Conservationists hope that buffalo once again live on vast grasslands. Historian Rosalyn Lapier, a member of the Blackfeet Métis tribe, told journalists that remaining concerns include “the creation of large ecosystems for bison to live on, and whether or not bison will be free-roaming animals. Right now, they are not. All bison that live in the United States are contained somehow” — other than a few dozen released on the Blackfeet reservation in northwestern Montana.

(Utah Division of Wildlife Resources) Bison inhabit Utah’s Book Cliffs.

She’s not wrong about all bison being somehow contained, but the Utah Division of Wildlife Resources does not agree that none are free-roaming. “We have two free-ranging bison herds that reside on public lands,” said Robinson — one in the Henry Mountains, and one in the Book Cliffs. (The bison on Antelope Island are confined there.)

There are 300-400 bison in the Henry Mountains in southeastern Utah, about 260 miles from Salt Lake City, and about 400-450 in the Book Cliffs, about 120 miles northeast of the Henry Mountains. And none of them are behind fences. Theoretically, those buffalo can go wherever they like.

“Obviously, there’s cattle fence,” Robinson said. “But a fence to a bison is nothing.
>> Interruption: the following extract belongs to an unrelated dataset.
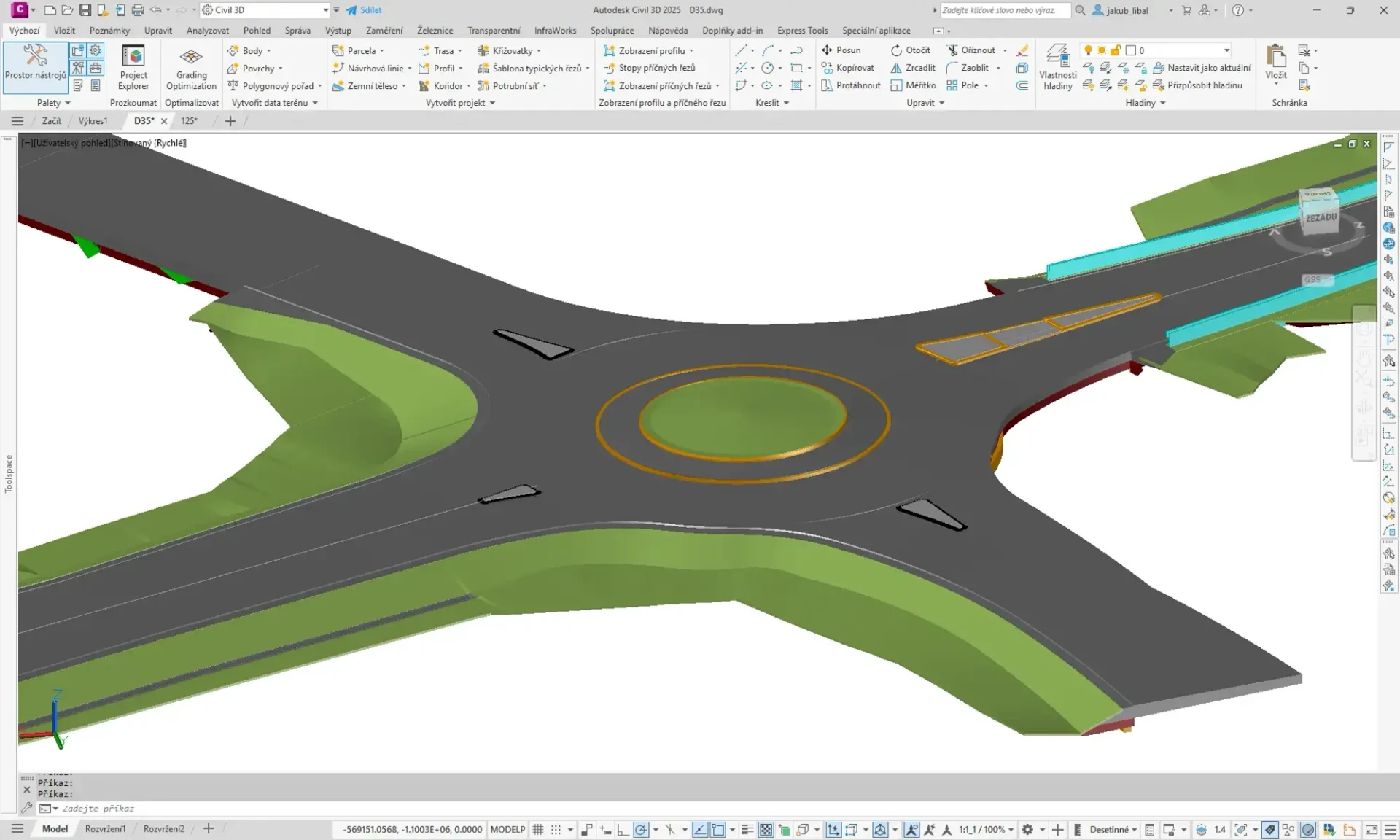
Task: Toggle ortho mode in status bar
Action: tap(623, 830)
They can push over a fence if they want.” But they’re kept in place by “hunting pressure,” he said. “If we apply pressure on the edges, they’ll go back to wherever we try to keep them.”

A limited number of bison hunting permits are issued each year — it varies year to year, and it’s a lottery. “The odds of drawing [a permit] are very, very low. It’s a high-demand, low-supply opportunity,” said Robinson. (He’s actually the state’s once-in-a-lifetime species coordinator, so-named because he oversees species that hunters can be permitted to hunt just once — bighorn sheep, mountain goats, moose and bison.)

Bison in the Salt Lake Valley

If they were “left to their own devices,” the bison could end up just about anywhere. Robinson said that when they were first transplanted to the Henry Mountains from Yellowstone in 1941, “one of them ended up at Strawberry Valley” west of Provo, “and another one was almost to Arizona. So they can cover some ground.”

(Courtesy of Jared Ames) Buddy Squires films buffalo at the National Bison Range in Montana.

According to the National Park Service, bison once ranged through across most of North America. Including in the Salt Lake Valley, according to the Utah DWR, but were “almost entirely killed off in 1833″ by an expedition led by frontiersman Joseph R. Walker. When Latter-day Saint settlers arrived in 1847, the buffalo were gone.

Today, the bison are kept on their remote ranges for their safety, as well as the safety of others.

“Can you imagine if bison just started crossing I-70 every day?” Robinson said. “Trust me, I’d love to have bison everywhere that they existed on their historic range, but the landscape has changed so much. And there’s so much conflict that we have to kind of relegate them to certain management areas. … It’s a balancing act.”

A large part of that conflict is with cattle ranchers. That’s not just something out of the Western movies. “It’s been the same story for a couple hundred years,” Robinson said. “There’s always conflict, for sure. It’s [the ranchers’] livelihood, and you can’t fault them for trying to protect that.”

Bison are back from the brink but, historian Clay Jenkinson says in the documentary, “until buffalo can move more or less at will over a vast grassland, we haven’t restored them at all. We’ve made them a very special, grass-eating zoo creature.”

Robinson is bullish on the future of bison in Utah: “We have three stable, thriving populations. And they’re doing great.”

(Alvin Kean Wong) Filmmaker Ken Burns.

Buffalo or bison?

There are those who take umbrage when bison are called buffalo. Burns is not one of them. “The American Buffalo” uses the two terms interchangeably.

“Scientists call it bison. People call it buffalo,” he said. “Even the National Bison Refuge has been changed to the National Buffalo Refuge. I don’t think Buffalo Bill would want his name changed to Bison Bill, nor would the second largest city in New York state like to be changed to Bison, New York.”

He acknowledged that bison are “not actually buffalo, but … prairie dogs are not actually dogs.”